EXERCISE OBJECTIVE
Copy task. Retype the whole listing exactly, omitting any picture in it.

PROVIDED RECORDS
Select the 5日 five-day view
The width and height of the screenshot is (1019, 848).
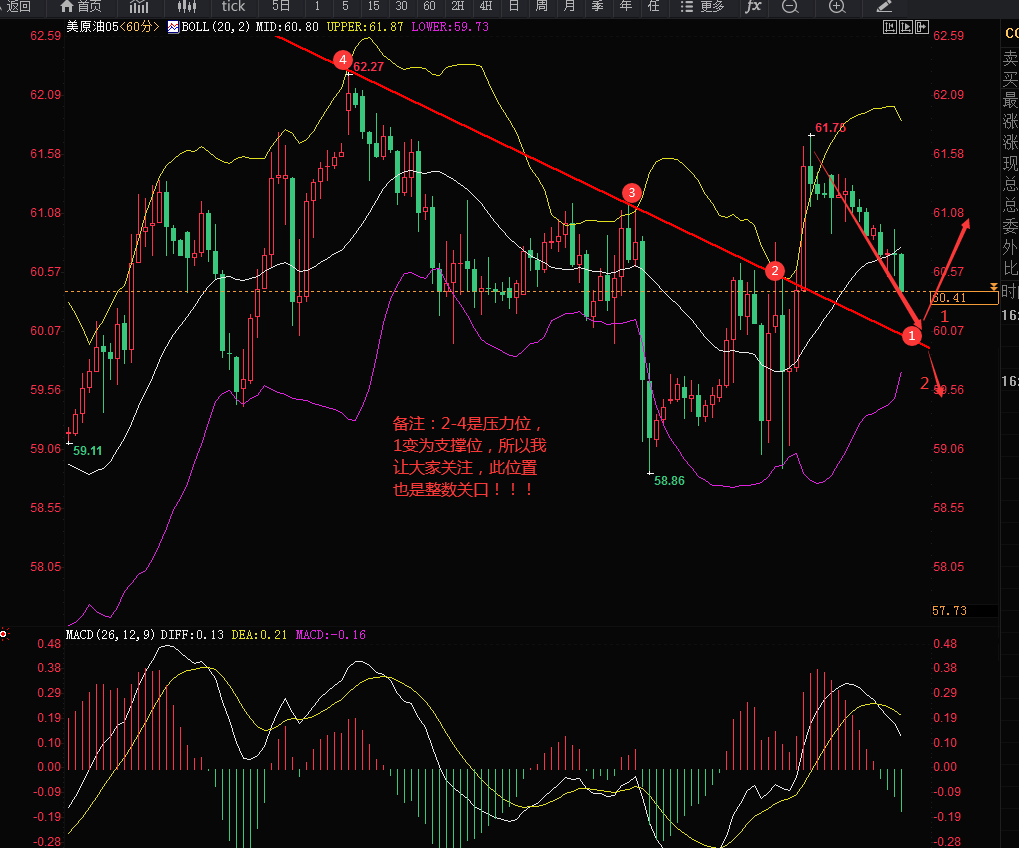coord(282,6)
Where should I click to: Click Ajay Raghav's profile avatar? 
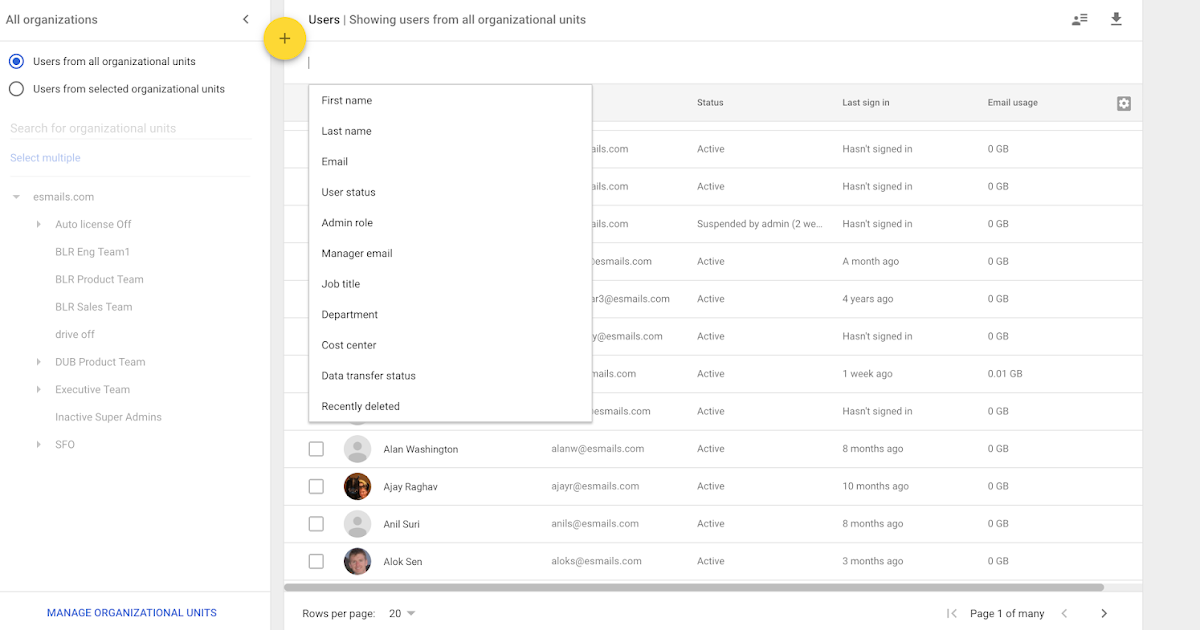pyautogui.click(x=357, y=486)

SOLUTION TO THIS TASK
Select the 5日 five-day view
The width and height of the screenshot is (1019, 848).
coord(282,6)
Where should I click to: Click Ajay Raghav's profile avatar? 
pyautogui.click(x=357, y=486)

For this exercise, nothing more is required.